Der Schauspieler, TV-Komiker und gelernte Jurist Wladimir Selenskyj, der gute Witze über seine Konkurrenten, aber kein Programm zu bieten hatte, gilt dennoch vielen jungen Ukrainern als Hoffnungsträger. Kritiker sehen die Kanidatur des 41-Jährigen als ein Projekt des Exil-Oligarchen Igor Kolomojski, der mit Poroschenko verfeindet ist. Zudem werfen sie ihm politische Unerfahrenheit, Planlosigkeit und Populismus vor. In einem Interview mit der Nachrichtenagentur AFP hatte Selenskyj zuletzt gesagt, er lerne bereits für seine mögliche neue Aufgabe: "Schließlich will ich nicht wie ein Idiot aussehen."
Einig sind sich Poroschenko und Selenskyj in einer Sache. Beide erklärten vorab, sie wollten die territoriale Unversehrtheit der Ukraine wiederherstellen. Neben den selbst ernannten Volksrepubliken Donezk und Luhansk wollen sie auch die von Russland einverleibte Schwarzmeer-Halbinsel Krim wieder unter ukrainische Hoheit stellen.
Abgeschlagen
Julia Tymoschenko, Veteranin der ukrainischen Politik, wollte es im dritten Anlauf endlich an die Staatsspitze schaffen. Die 58-Jährige legte das umfassendste Programm der Bewerber für eine mögliche Präsidentschaft vor. Sie versprach unter anderem eine Senkung der Gaspreise und kündigte eine Rentenerhöhung an.

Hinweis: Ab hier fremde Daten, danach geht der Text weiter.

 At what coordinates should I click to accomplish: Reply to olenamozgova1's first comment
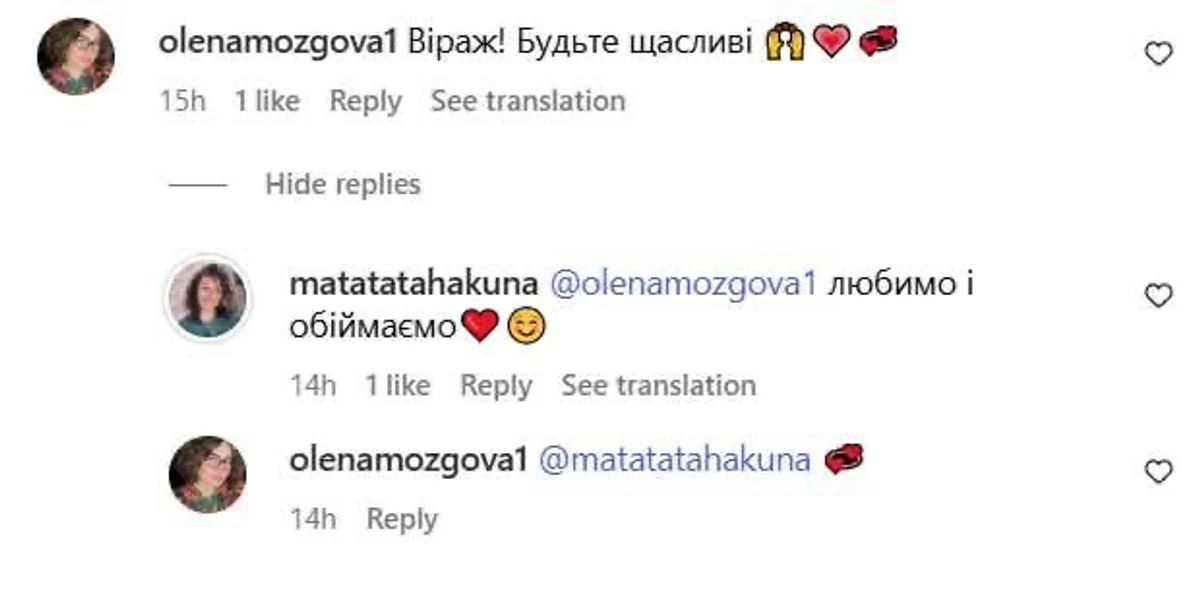366,100
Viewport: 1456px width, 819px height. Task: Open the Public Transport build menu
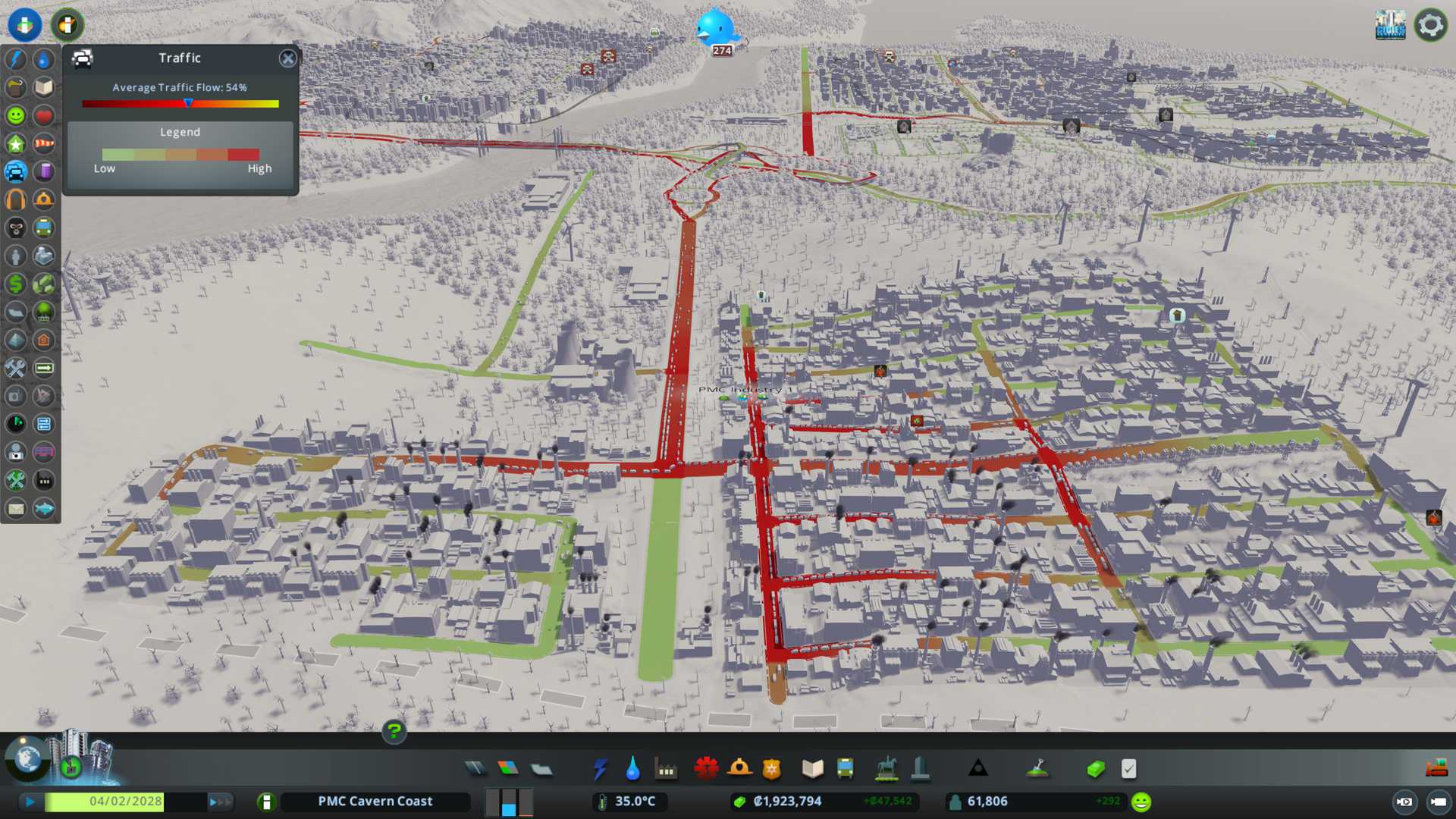coord(846,769)
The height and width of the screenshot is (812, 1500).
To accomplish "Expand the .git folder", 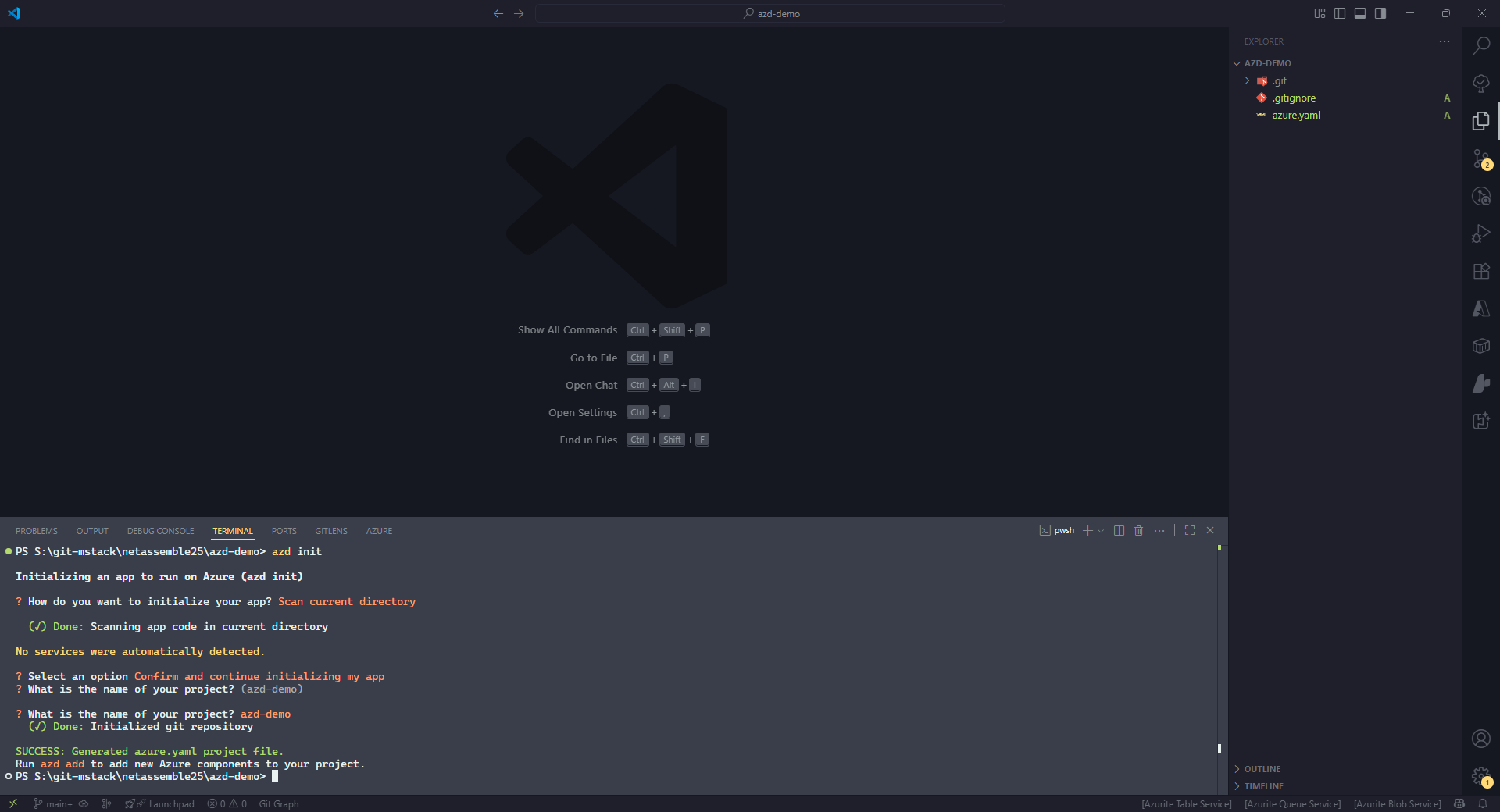I will point(1247,80).
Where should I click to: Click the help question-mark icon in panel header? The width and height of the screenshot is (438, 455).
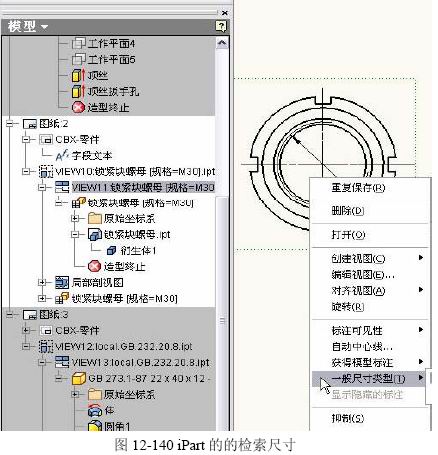221,26
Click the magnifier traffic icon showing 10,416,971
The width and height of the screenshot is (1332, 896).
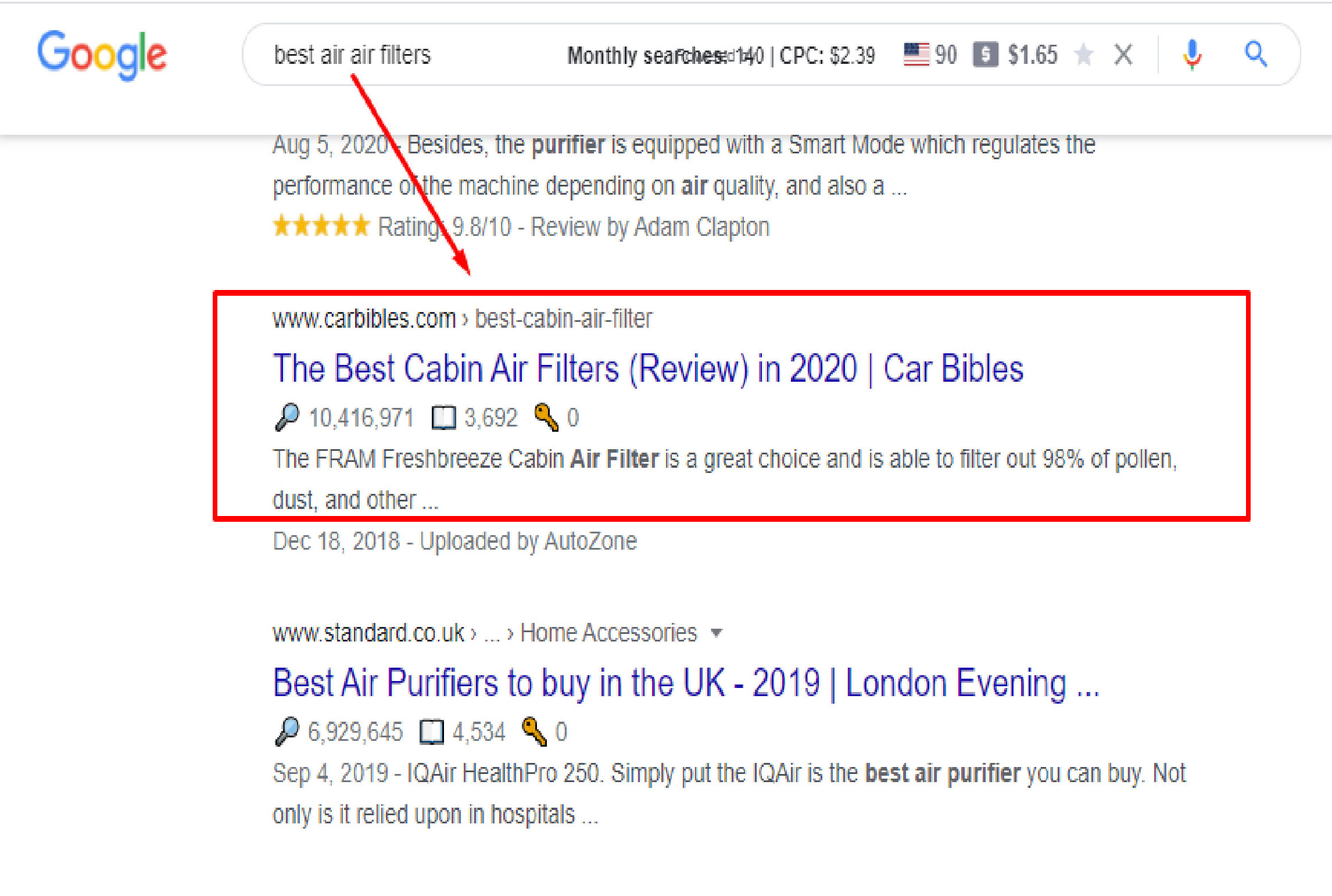pyautogui.click(x=286, y=416)
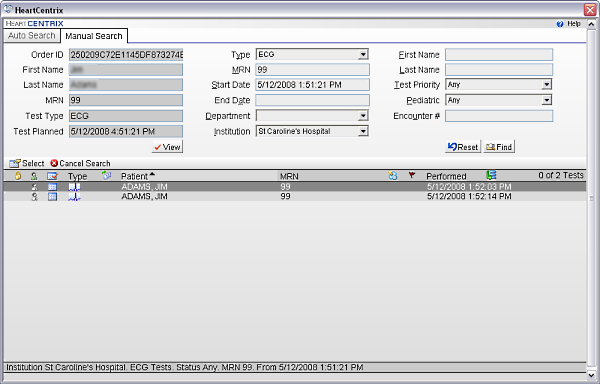Screen dimensions: 600x384
Task: Click the ECG waveform icon in first row
Action: [x=75, y=187]
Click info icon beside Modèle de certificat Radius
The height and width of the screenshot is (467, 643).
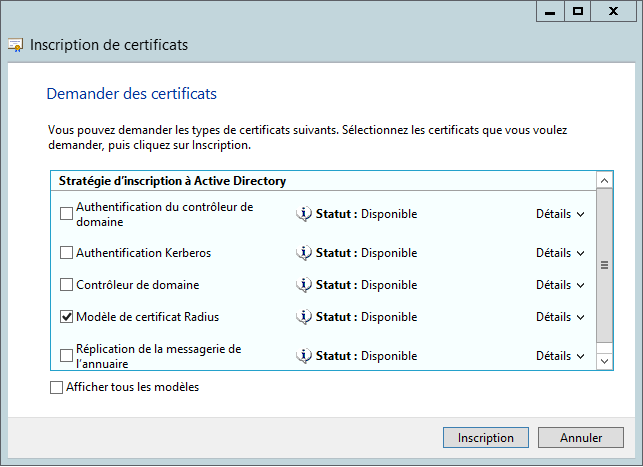click(x=304, y=317)
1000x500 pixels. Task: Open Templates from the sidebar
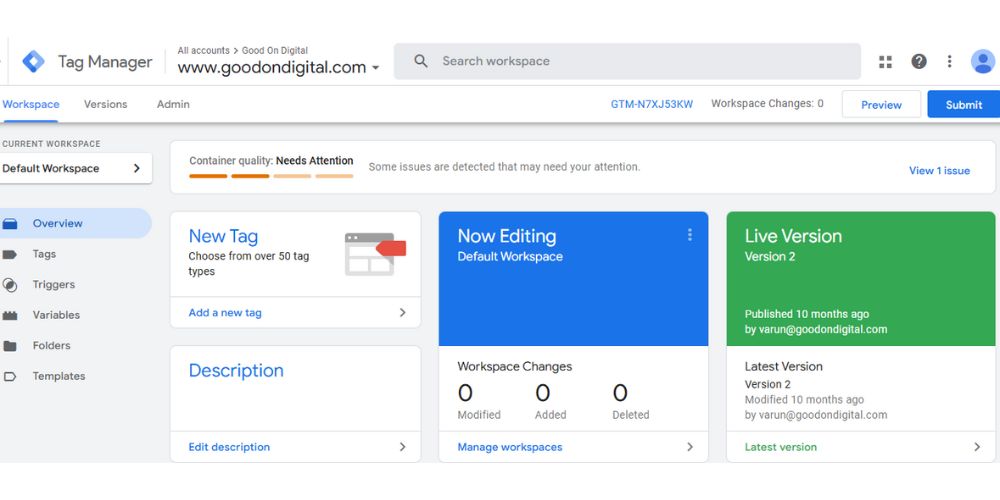tap(58, 376)
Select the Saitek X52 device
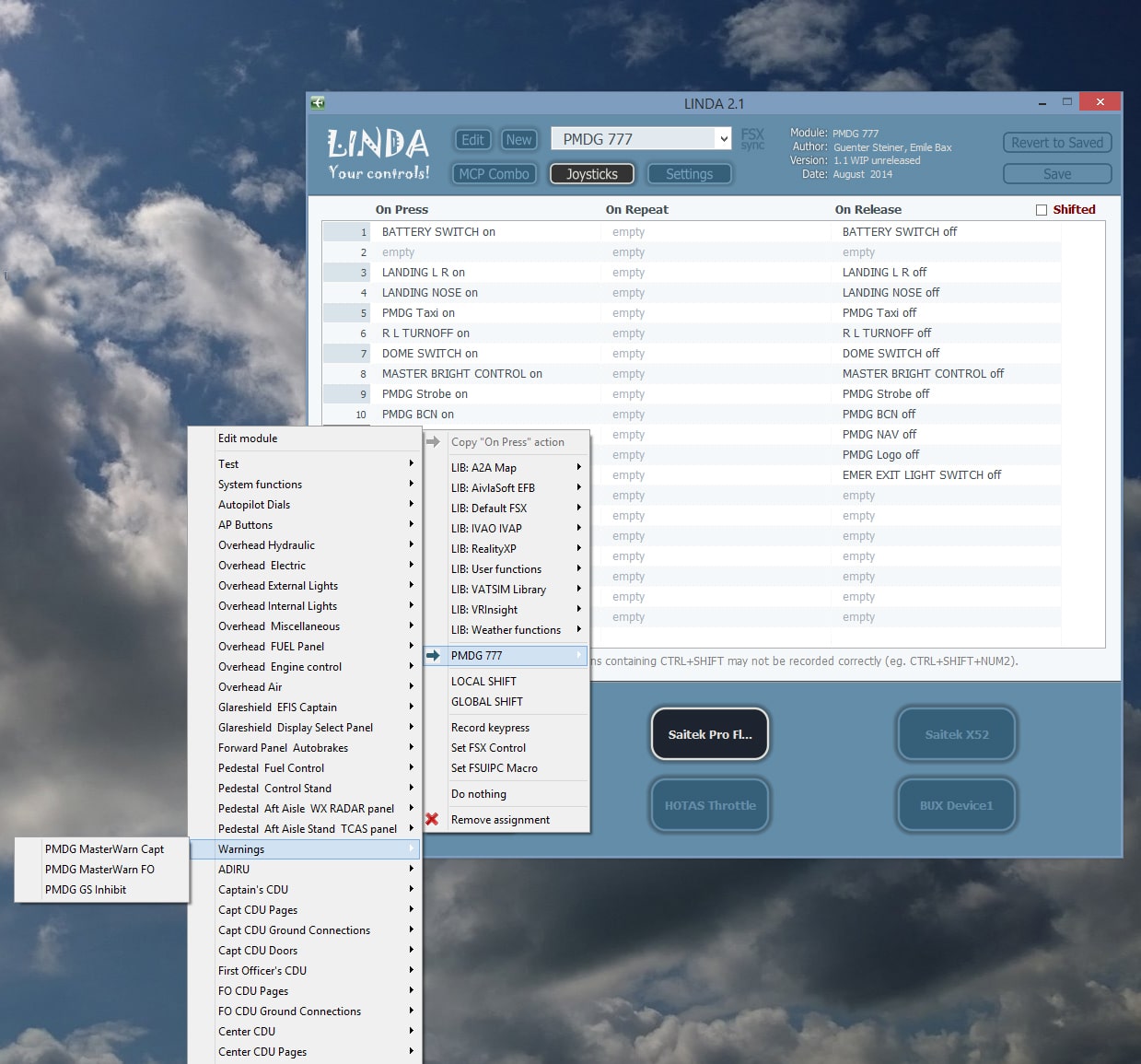 (x=957, y=734)
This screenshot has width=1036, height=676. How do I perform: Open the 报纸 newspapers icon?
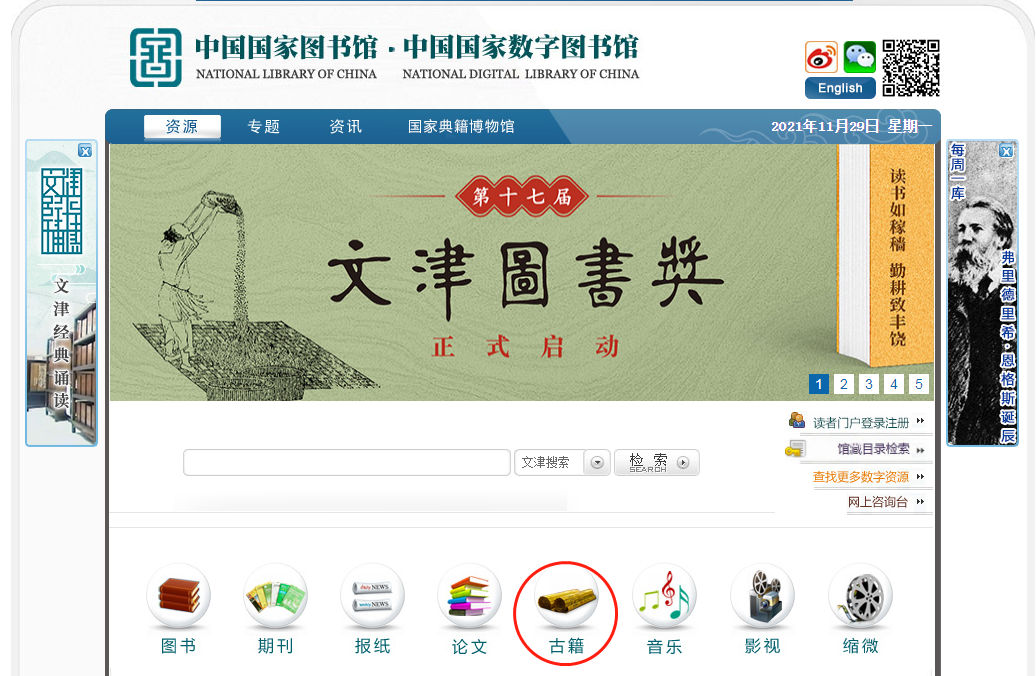pyautogui.click(x=373, y=596)
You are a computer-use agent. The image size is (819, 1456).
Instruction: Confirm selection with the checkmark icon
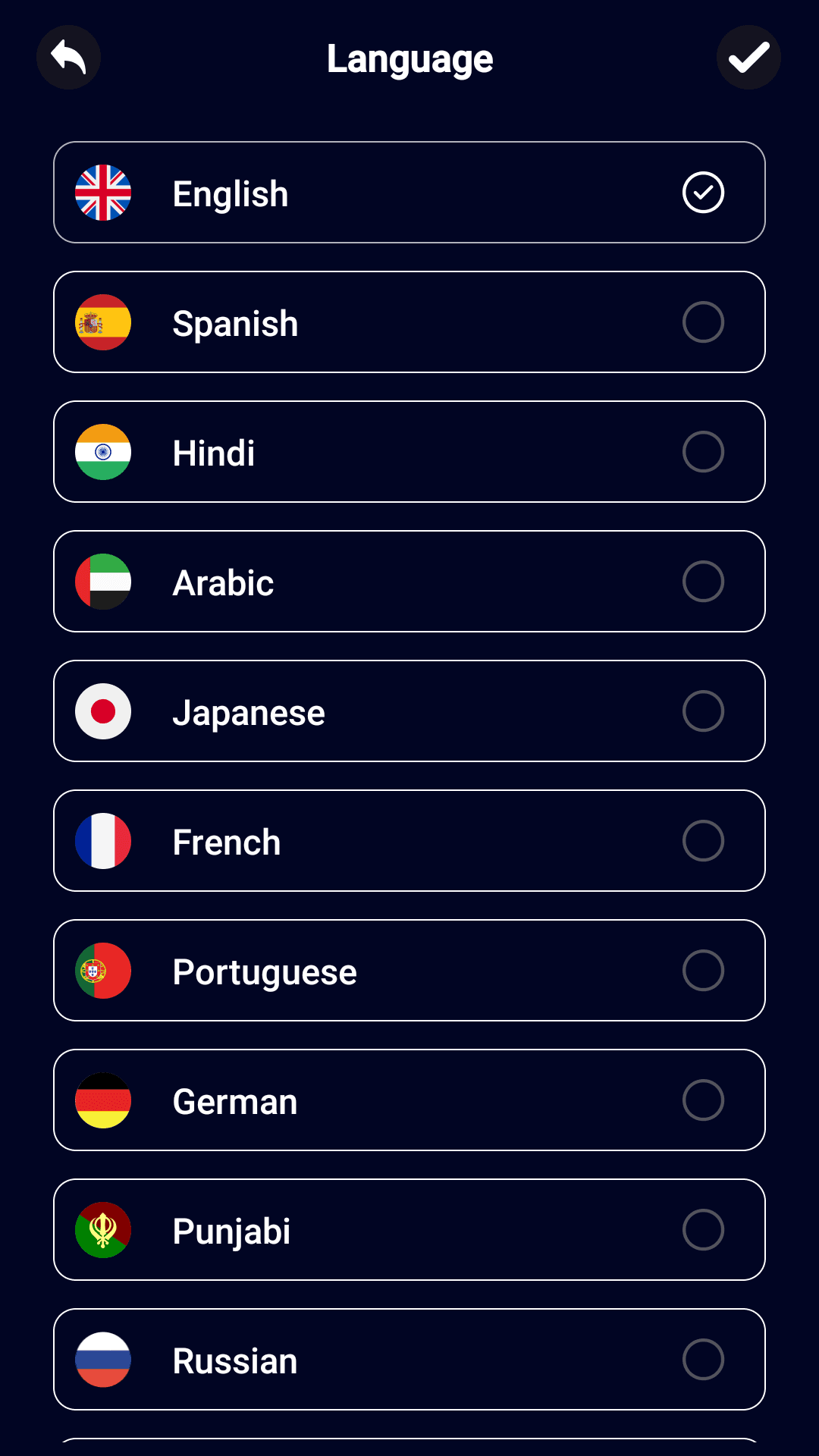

Der überlange Stimmzettel bereitete Probleme
Rund 30 Millionen Wahlberechtigte waren aufgerufen, auf dem 80 Zentimeter langen Stimmzettel ein Kreuz zu machen. Die von Russland unterstützten abtrünnigen Regionen Donezk und Luhansk im Kriegsgebiet Donbass im Osten nahmen nicht an der Wahl teil. Die Sicherheitsvorkehrungen in der Ukraine waren hoch. Zehntausende Einsatzkräfte waren abgestellt, um Zwischenfälle zu verhindern.